In his work, says Simchi-Levi, mathematical theory and business
applications complement each other. "When I go to a company, or when
we develop a new product," he says, "I am familiar with the state of
the art in terms of engines and algorithms. For instance, the
inventory positioning technology is very, very recent, even in academia."

As ubiquitous as it is invisible, O.R. is a crucial ingredient in the
productivity surge often credited to information technology. "The real
driver of the productivity resurgence that we've had since 1995 has
been the way the technology has allowed changes in business processes
and the reorganization of work," says Erik Brynjolfsson, an MIT
economist. "For every dollar of [information technology] there are 9
to 10 dollars of organizational change, human capital, and other
investments."

O.R. is only part of that story, since companies often have to make
major organizational changes to reap its benefits. But without O.R.
problem-solving, many management innovations couldn't take place.

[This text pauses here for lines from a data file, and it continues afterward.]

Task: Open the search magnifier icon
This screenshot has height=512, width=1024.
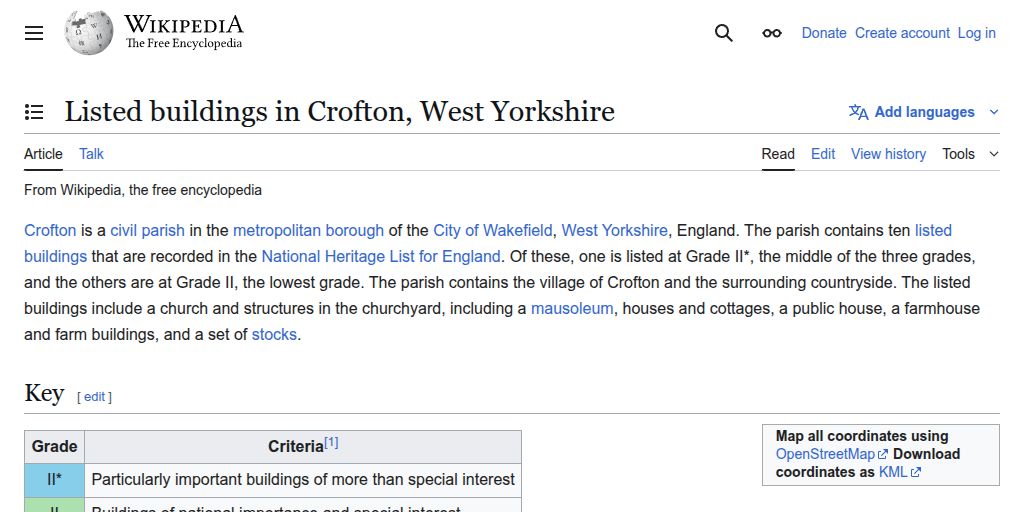Action: pos(724,33)
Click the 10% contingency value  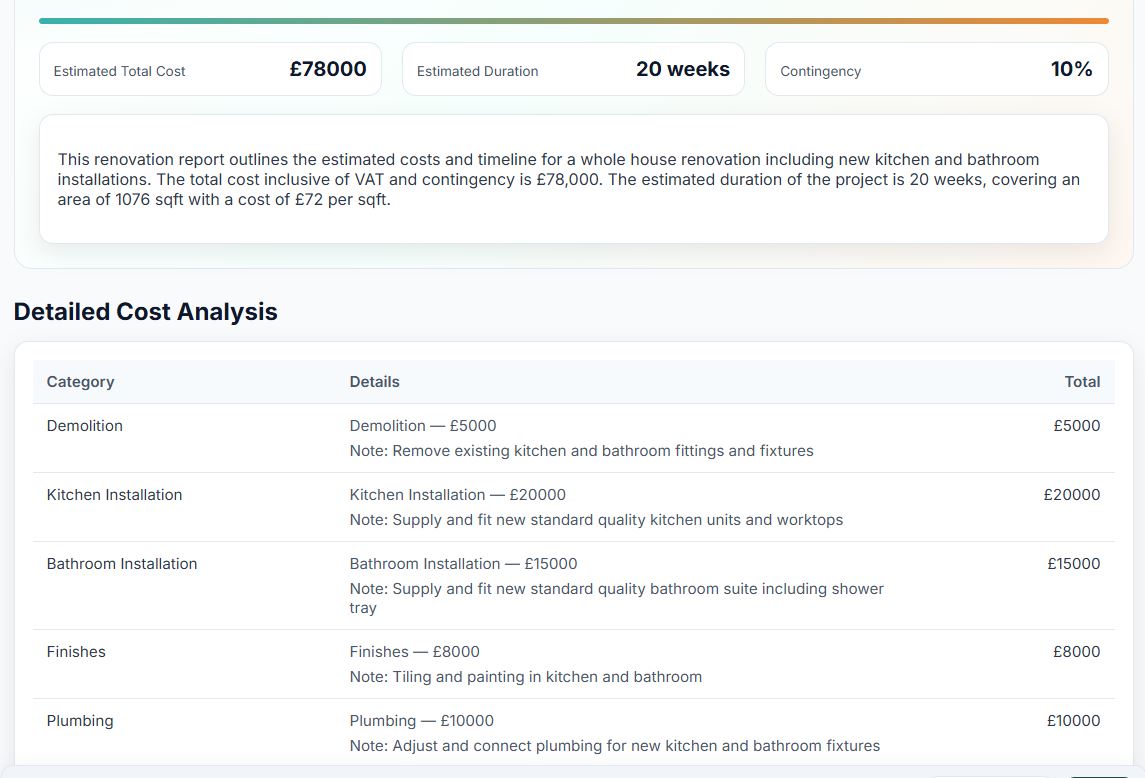[x=1071, y=69]
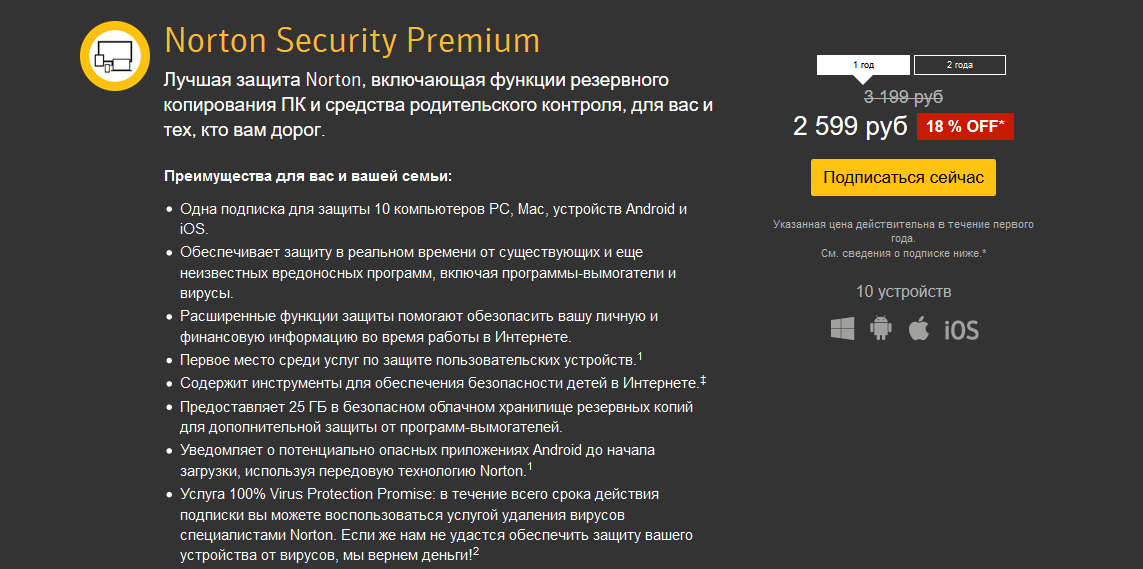Viewport: 1143px width, 569px height.
Task: Click the "10 устройств" label
Action: tap(903, 292)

"Having data doesn't give you productivity. Having better decisions
gives you productivity. So if O.R. is all about the science of making
better decisions, then this is clearly an area in which we'd like to
claim preeminence," says Michael Trick, a professor at the Tepper
School of Business at Carnegie-Mellon and the former president of the
professional society INFORMS, the Institute for Operations Research
and the Management Sciences.

Trick's consulting projects include designing each year's Atlantic
Coast Conference men's and women's basketball schedules. Arranging 16
games among the nine men's teams may sound easy, but it requires
systematically sorting through hundreds of millions of possible
combinations looking for the best way to satisfy dozens of conflicting
goals.

"You don't want to play too many consecutive home games. You don't
want to play too many consecutive away games. You have to make sure
that every team has the same number of weekend home games," explains
Trick. "There are various games that have to be played -- Duke-North
Carolina is always played on the same day. And then the TV networks,
who are paying for all this, have strong views on how they would like
games to line up, so they can create a successful TV schedule. You
don't want to have all the good games on the same weekend. You want to
spread them out, so that every weekend there's a hot ACC game. All
those things go into play."

Thomas L. Magnanti, the dean of engineering at MIT and previously the
codirector of the institute's Operations Research Center, is
optimistic about the field's future. Until recently, most O.R.
scholars worked either in business schools, where the field is usually
called management science, or in departments of O.R. or industrial
engineering. Now, he says, departments like mechanical engineering and
electrical engineering are hiring O.R. specialists.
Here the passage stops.